Task brief |
Please write out exactly the lines of the data below from the line holding "You are a GUI" through the line holding "Task: Click the Request Tuning button", and leave out the rest.

Data to process |
=== Begin Enclosure ===

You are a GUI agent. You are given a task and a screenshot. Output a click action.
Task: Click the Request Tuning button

=== End Enclosure ===
=== Begin Enclosure ===

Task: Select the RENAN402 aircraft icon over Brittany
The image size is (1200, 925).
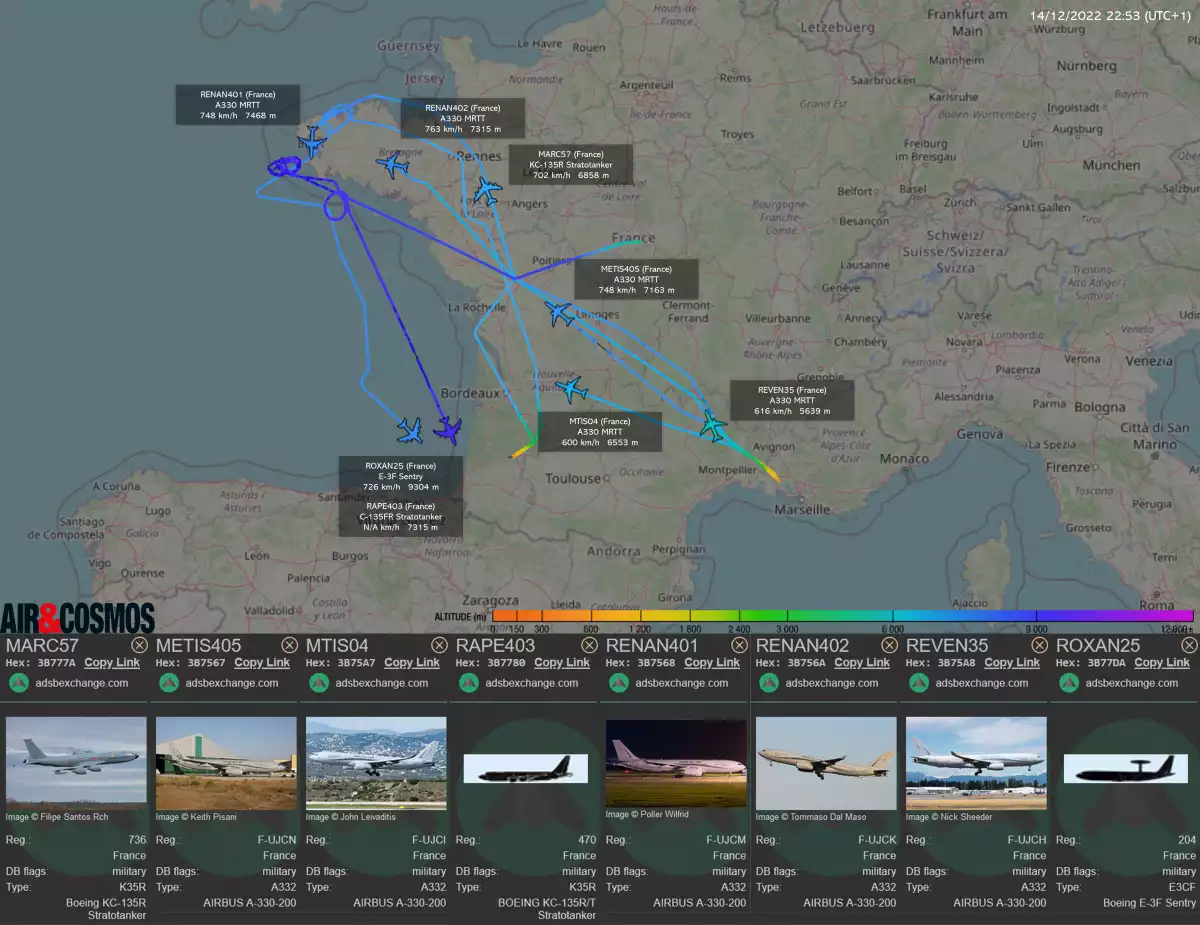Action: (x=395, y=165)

=== End Enclosure ===

The answer |
You are a GUI agent. You are given a task and a screenshot. Output a click action.
Task: Click the Request Tuning button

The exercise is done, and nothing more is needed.